Formula Editor

formula editor

Screenshot: Formula Editor

The formula editor lets you make use of the typesetting language LaTeX to generate arbitrary images. In fact, generating mathematical formulas is just a subset of the possibilities offered by LaTeX. It is also possible e.g. to create flowcharts, tables or even vector graphics - see the examples below for example code and the resulting images. To use the formula editor you don't need to have a LaTeX distribution installed on your computer since the docendo server takes care of interpreting the code.

Please see the external links section on this page to get a more in-depth documentation and tutorials about LaTeX itself.

Document structure

LaTeX structures an input document into a “preamble” and the content part of the document. Within the preamble, the interpreter is configured e.g. to import specific stylesheets for content generation or to set metadata about the document. Because docendo generates the preamble for you, you can just enter the content part of the document in the editor's text box.

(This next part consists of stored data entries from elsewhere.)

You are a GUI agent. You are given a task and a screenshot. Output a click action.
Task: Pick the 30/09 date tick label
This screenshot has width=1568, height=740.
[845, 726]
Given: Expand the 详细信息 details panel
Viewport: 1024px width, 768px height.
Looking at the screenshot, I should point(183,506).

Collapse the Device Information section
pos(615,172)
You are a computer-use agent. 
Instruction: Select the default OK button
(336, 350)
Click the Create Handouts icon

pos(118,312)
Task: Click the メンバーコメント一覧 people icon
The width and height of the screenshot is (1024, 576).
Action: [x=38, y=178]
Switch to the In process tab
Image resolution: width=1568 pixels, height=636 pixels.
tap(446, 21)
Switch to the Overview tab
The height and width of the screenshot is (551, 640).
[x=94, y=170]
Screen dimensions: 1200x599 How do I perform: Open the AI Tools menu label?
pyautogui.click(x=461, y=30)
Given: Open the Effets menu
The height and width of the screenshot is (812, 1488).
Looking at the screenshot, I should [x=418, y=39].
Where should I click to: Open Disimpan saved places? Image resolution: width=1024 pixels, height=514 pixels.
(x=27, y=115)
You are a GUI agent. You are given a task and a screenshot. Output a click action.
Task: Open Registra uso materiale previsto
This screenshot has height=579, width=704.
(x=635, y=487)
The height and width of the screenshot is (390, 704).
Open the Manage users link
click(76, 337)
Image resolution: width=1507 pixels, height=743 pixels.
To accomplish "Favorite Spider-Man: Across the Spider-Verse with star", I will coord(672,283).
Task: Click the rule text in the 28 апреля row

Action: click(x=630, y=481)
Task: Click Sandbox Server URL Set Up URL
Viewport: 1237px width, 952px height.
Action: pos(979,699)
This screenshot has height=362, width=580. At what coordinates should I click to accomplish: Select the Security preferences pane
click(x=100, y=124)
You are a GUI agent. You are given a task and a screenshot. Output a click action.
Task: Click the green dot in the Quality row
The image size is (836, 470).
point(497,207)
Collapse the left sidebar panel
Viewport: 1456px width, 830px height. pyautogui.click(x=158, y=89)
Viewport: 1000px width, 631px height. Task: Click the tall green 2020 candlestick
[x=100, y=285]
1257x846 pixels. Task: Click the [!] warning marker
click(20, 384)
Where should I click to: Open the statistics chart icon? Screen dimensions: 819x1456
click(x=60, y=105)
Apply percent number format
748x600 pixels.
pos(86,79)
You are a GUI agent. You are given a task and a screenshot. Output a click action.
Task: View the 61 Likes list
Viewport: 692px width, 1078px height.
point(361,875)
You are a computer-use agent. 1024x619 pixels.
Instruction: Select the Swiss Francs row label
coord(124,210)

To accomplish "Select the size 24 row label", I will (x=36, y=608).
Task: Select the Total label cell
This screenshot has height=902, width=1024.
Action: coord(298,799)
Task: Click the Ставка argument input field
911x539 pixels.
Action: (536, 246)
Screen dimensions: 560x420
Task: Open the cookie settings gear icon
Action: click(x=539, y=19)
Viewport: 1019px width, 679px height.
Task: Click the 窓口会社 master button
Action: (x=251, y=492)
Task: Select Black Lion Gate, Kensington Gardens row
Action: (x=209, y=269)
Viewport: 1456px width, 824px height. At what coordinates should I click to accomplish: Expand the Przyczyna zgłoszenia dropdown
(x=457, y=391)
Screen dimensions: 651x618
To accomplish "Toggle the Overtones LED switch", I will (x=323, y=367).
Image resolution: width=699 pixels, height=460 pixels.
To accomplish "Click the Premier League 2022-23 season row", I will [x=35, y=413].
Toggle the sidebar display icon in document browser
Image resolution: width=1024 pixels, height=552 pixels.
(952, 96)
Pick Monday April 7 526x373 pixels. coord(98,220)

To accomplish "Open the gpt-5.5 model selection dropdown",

For the sake of completeness, here is what the generated preamble looks like:


--> the code from the editor's textbox comes here <--


The foreground and background color definitions are read from your docendo installation's content layout settings and put into the preamble so that the generated image visually aligns with other content.

Image resolution

The exact size of the generated image can not be configured from the formula editor - it is completely up to the LaTeX interpreter to decide on the concrete image dimensions based on the given image resolution. The image resolution parameter's unit is DPI (dots per inch) which will influence the image size. The higher the value the larger will be the generated image. The default value of 120 is suited for most applications, but you may vary the value to get a satisfying result.


Formula Editor: Toolbar

Save formula
Save formula and exit formula editor
Exit formula editor without saving
Preview resulting image

Example 1: Formula


{\frac {d}{dx}}\arctan(\sin({x}^{2}))=-2\,{\frac {\cos({x}^{2})x}{-2+
\left (\cos({x}^{2})\right )^{2}}}

Resulting image:

Example 2: Flowchart


\setlength {\unitlength}{1cm}
\begin{picture}(14,17) %Grösse des Diagramms, hier 14x17cm

\put(3,15){\makebox(0,0) {\bfseries Material and Thermal Properties}}
\put(3,14.6){\makebox(0,0) {\bfseries (Rate of Heat Gain/Loss within Volume Element)}}
\put(3,14.2){\makebox(0,0) {density $\rho$}}
\put(3,13.8){\makebox(0,0) {specific heat $c_p$}}
\put(13,15){\makebox(0,0) {\bfseries Net Heat Flow In or Out of Volume Element}}
\put(13,14.6){\makebox(0,0) {\bfseries  (Gain/Loss of Heat per Unit Volume)}}

\put(1,12){\framebox(4,1){\large $q=c_p a \rho \frac{\delta T}{\delta t} \delta z$ }}
\put(11,12){\framebox(4,1){\large $q=-a\frac{\partial q}{\partial z}\delta z$ }}

\put(13,12){\vector(-3,-1) {4}}

\put(4,9.5){\framebox(8,1 ){$c_p a \rho \frac{\delta T}{\delta t} \delta z = -a\frac{\partial q}{\partial z}\delta z$ }}

\put(8,9.5){\vector(0,-1) {2}}
\put(8.7,8.5){\vector(-1,0) {.5}}
\put(11,8.7){\makebox(0,0) {cancel $a \delta z$ on both sides}}
\put(11,8.3){\makebox(0,0) {limiting case ($\delta t, \delta z \rightarrow 0$)}}

\put(4,6.4){\framebox(8,1 ){$c_p \rho \frac{\partial T}{\partial t} = -\frac{\partial q}{\partial z}$ }}

\put(8,6.4){\vector(0,-1) {2}}
\put(8.7,5.4){\vector(-1,0) {.5}}
\put(11,5.4){\makebox(0,0) {Fourier's law $q(z)=-k\frac{\partial T}{\partial z}$}}

\put(4,3.3){\makebox(8,1 ){$c_p \rho \frac{\partial T}{\partial t} = k \frac{\partial^2 T}{\partial z^2}$ }}
\put(4,2){\framebox(8,1 ){\Large $\frac{\partial T}{\partial t} = \frac{k}{c_p \rho} \frac{\partial^2 T}{\partial z^2}=\kappa \frac{\partial^2 T}{\partial z^2} $ }}
\put(4,1){\makebox(8,1 ){\large \bfseries one-dimensional heat conduction equation }}

Resulting image:

Example 3: Table


 &Heat Generation in $\mu~\mathrm{W~m^{-3}}$ \\
\textbf{Granite} & 2.5\\
\textbf{Tholeiitic Basalt} & 0.08\\
\textbf{Alkali Basalt} & 0.5\\
\textbf{Peridotite} & 0.006\\
Average Continental Upper Crust & 1.8\\
Average \textbf{Continental Crust} & 0.7\\
Average \textbf{Oceanic Crust} & 0.5\\
\textbf{Undepleted Mantle} & 0.02\\
From \emph{Fowler 2005}

Resulting image:

External links

3.1.1/formula_editor.txt · Last modified: 2010/09/16 13:13 (external edit)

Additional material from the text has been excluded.